John Davidson recognised with MBE

Live Borders employee John Davidson was recently announced on the New Year’s honours list as a recipient of an MBE (Member Of The Most Excellent Order Of The British Empire).

The announcement was made public on 28 December 2018 and comes to John after close to three decades of raising awareness of Tourette Syndrome.

John says that he is still coming to terms with being recognised with such a prestigious award:

“It was the beginning of November I got this letter through the door from Her Majesty and I wondered what I had done. I read it and was gobsmacked,” John said.

“It was around 10 people who had nominated me for the award so I’m still overwhelmed by the whole thing. I’m proud of the fact that I’m being recognised for what I have done for the Tourette’s community locally and nationally.”

John is just one of approximately 400,000 people diagnosed with Tourette’s in the UK – he is well known for featuring in six documentaries and also numerous television programmes over the last 30 years.

John first featured on the BBC’s documentary ‘John’s Not Mad’ back in 1989.

“I’ve done quite a lot of stuff but when it’s spread over such a long period you tend to forget how much you’re doing,” he said.

“But if you put everything together over 30 years, there has been an immense amount of work done but I’ve thoroughly enjoyed every minute of it. Since getting the MBE, I look back and feel proud of what I have achieved. It does inspire me to keep going and I’ll be doing this until the day I drop.

“I’ve not been doing this as a job – I’ve been doing it as a human being that thinks that’s the way life should be – helping each other and passing on information because life is too short.”

John started showing symptoms of Tourette’s at the age of 10, but wasn’t diagnosed until he was closer to 14. He admitted to struggling with learning how to cope with the disease throughout his teenage years at a time when there was very little support out there for people diagnosed:

“It was difficult in the beginning, although people knew what Tourette’s was and that I had the condition, people didn’t know what to expect,” he says.

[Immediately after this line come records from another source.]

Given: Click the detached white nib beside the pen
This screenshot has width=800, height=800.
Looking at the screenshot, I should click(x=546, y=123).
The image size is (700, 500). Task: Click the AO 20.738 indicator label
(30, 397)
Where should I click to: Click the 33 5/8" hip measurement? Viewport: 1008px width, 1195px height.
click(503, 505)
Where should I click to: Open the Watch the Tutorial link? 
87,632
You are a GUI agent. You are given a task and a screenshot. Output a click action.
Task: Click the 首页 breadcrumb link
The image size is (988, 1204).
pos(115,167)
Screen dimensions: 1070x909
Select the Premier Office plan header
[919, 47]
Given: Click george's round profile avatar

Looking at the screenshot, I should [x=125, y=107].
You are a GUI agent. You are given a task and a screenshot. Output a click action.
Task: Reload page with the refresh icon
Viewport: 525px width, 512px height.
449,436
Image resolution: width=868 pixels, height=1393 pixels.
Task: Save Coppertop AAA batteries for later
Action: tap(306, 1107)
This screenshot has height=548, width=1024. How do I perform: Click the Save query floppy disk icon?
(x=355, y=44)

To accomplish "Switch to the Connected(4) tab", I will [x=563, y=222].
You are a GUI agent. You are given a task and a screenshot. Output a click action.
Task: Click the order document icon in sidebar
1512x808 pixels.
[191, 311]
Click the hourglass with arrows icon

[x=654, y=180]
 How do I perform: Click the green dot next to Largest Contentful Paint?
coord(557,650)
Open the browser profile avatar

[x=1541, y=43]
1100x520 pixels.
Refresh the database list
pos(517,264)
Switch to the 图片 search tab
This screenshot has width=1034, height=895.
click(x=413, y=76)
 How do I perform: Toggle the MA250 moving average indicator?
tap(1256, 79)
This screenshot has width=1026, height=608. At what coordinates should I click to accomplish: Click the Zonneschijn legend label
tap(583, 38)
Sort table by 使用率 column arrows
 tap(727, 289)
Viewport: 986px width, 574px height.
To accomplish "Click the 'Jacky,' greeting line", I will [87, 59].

“I have an easy going and bubbly personality but I went through a phase of being quite angry that nobody wanted to understand the condition. I started getting in fights with people and beating people up thinking that by doing that people wouldn’t mock me. I very quickly realised that that wasn’t the way things needed to be done. People would laugh, people would snigger, kids would say horrible things and I have been assaulted. I had to take that on the chin and think that maybe they didn’t know, so it’s up to me to tell them exactly what it’s like.”

The public awareness and acceptance of Tourette’s has significantly shifted since John began his work back in the late 1980s:

“Letting people know there is support out there and that your life doesn’t end just because you have Tourette’s. You just have to get on with it. Since the MBE it has given it some sort of prominence in the public because nobody else has ever been given an MBE for Tourette’s. It gives us confidence that the ‘establishment’ is recognising that Tourette’s exists.”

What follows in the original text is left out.